THE BENEFITS OF MEDITATION
How will you recognize whether an approach to meditation has value for you? Any changes that occur in you will be gradual; you must be patient. If, after most sessions of meditation, you feel generally more integrated, calmer, more at ease, this is a good sign. Over a period of time, if you are working hard at an approach to meditation that seems to fit your temperament, these periods of feeling peaceful, alert, and comfortable in the world will gradually become more evident to you.
Physiologically, meditation appears to lead to a deeply relaxed state of alert concentration. Your respiration and heart rates slow, the level of lactate in the blood (associated with tension and anxiety) drops lower, and there is an increase in slow alpha brain waves, associated with profound relaxation.

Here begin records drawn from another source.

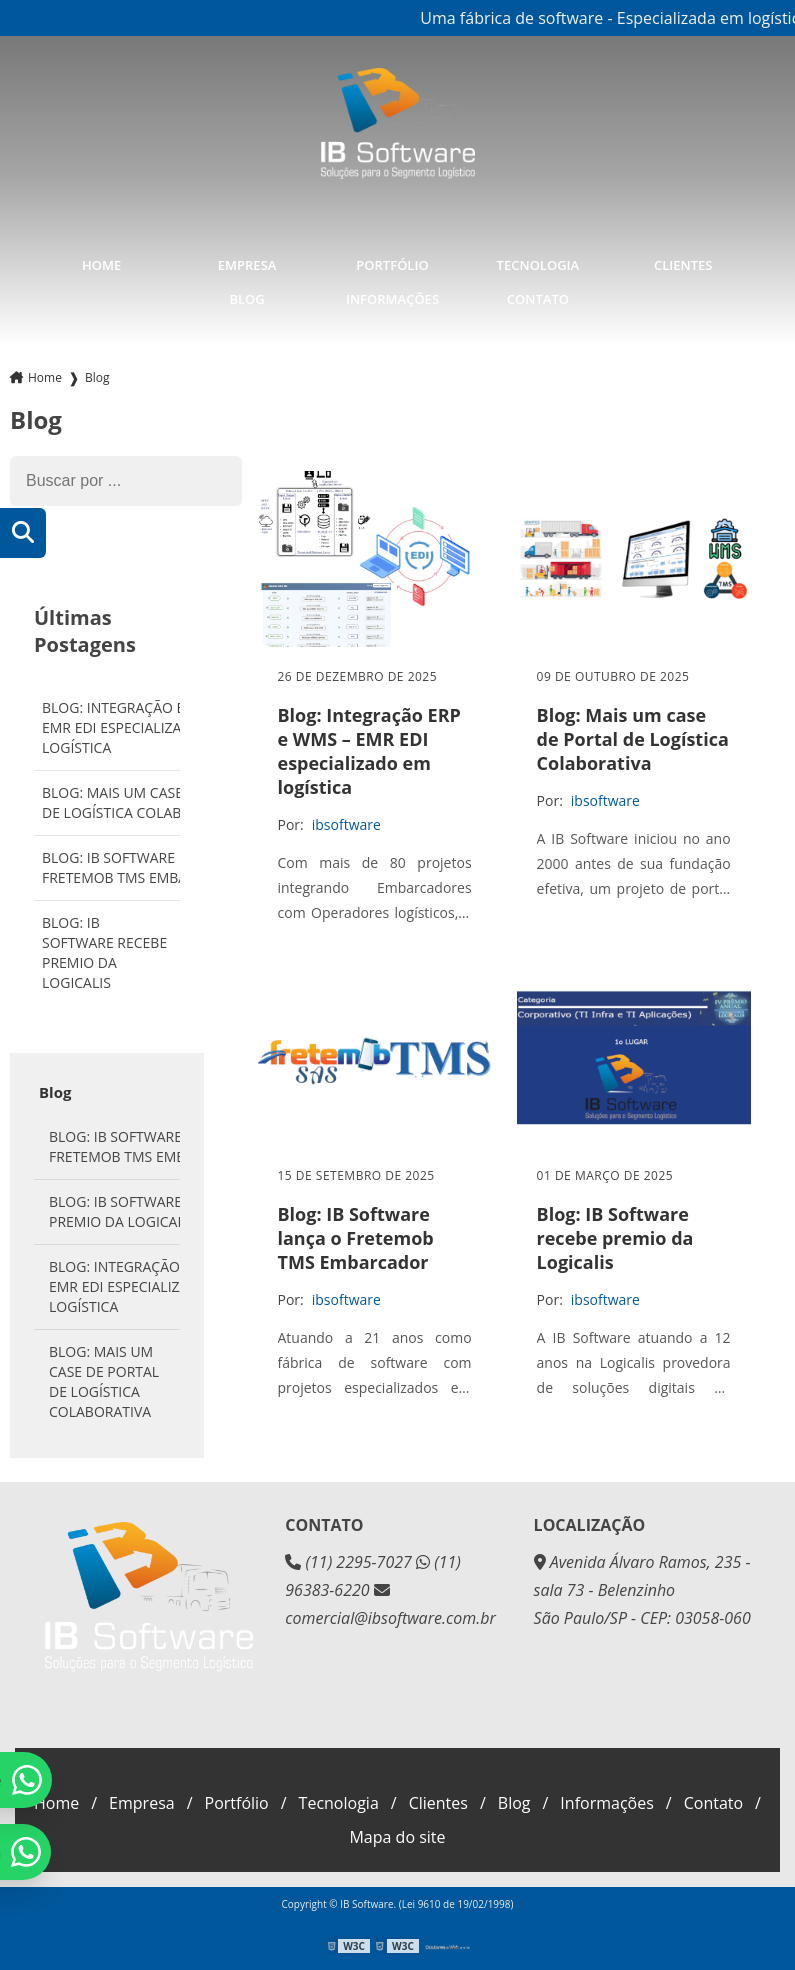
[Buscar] (23, 531)
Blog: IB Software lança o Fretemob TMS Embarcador (142, 865)
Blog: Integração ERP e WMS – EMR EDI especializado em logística (151, 725)
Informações (392, 297)
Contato (538, 297)
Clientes (683, 263)
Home (101, 263)
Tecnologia (538, 263)
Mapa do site (397, 1835)
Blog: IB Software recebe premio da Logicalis (104, 950)
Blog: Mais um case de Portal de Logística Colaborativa (151, 800)
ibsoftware (346, 821)
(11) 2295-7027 (350, 1560)
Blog (246, 297)
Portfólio (392, 263)
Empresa (247, 263)
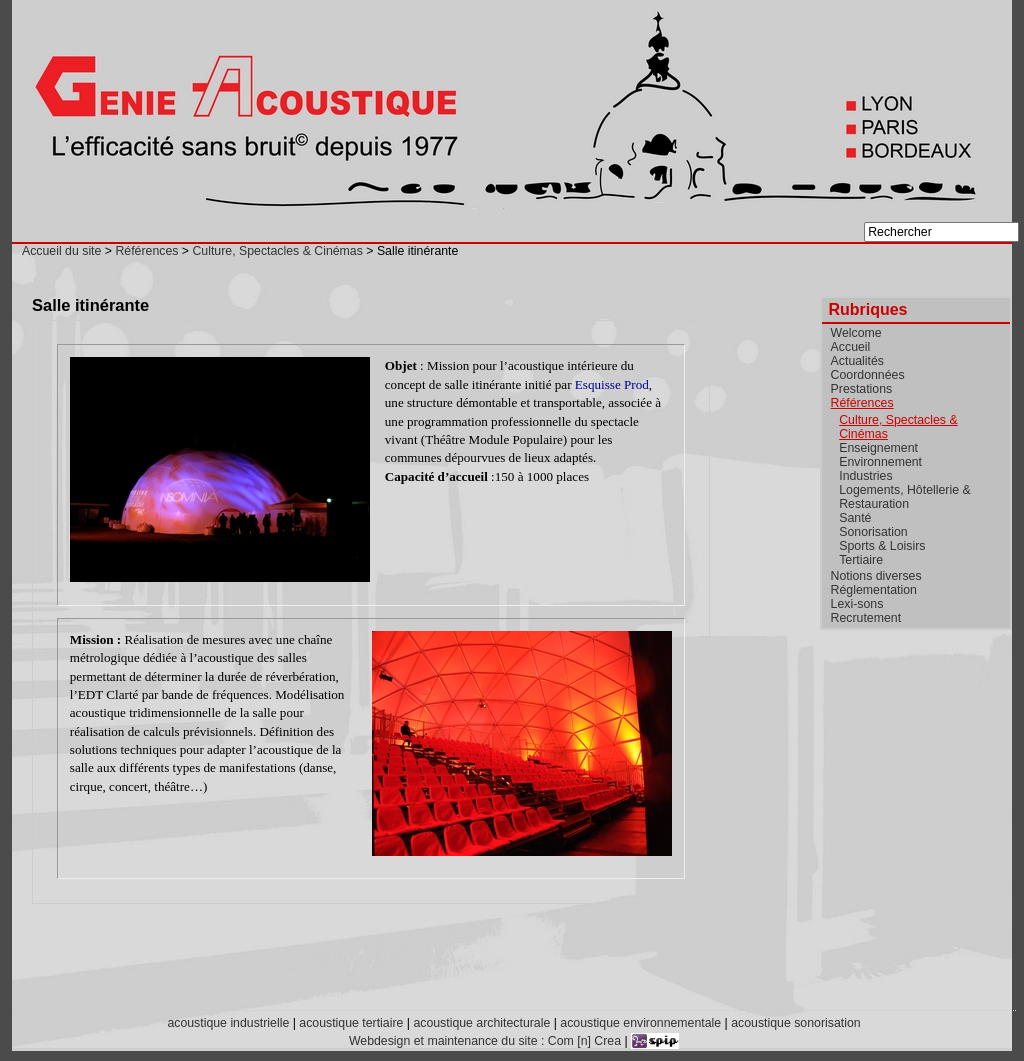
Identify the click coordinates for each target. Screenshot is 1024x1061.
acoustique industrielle (228, 1023)
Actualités (857, 361)
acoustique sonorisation (795, 1023)
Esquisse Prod (612, 384)
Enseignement (878, 448)
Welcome (856, 333)
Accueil (851, 347)
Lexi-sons (857, 604)
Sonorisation (873, 532)
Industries (865, 476)
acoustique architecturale (481, 1023)
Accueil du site (61, 251)
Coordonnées (868, 375)
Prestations (862, 389)
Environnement (880, 462)
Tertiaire (861, 560)
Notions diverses (876, 576)
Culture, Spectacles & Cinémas (277, 251)
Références (146, 251)
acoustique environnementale (640, 1023)
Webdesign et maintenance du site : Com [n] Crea (485, 1041)
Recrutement (866, 618)
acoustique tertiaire (351, 1023)
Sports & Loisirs (882, 546)
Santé (855, 518)
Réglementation (874, 590)
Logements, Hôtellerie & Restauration (904, 497)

What is important, no matter what approach to meditation you try, is to stay with that approach long enough to determine its potential value for you. Doing a meditation once or a few times is like jogging once or twice: you can't expect to derive any benefit from exercising a couple of times. Meditation is the practice and expression of discipline; deciding to practice regularly and then carrying out your decision are just as important as the approach you take to meditation.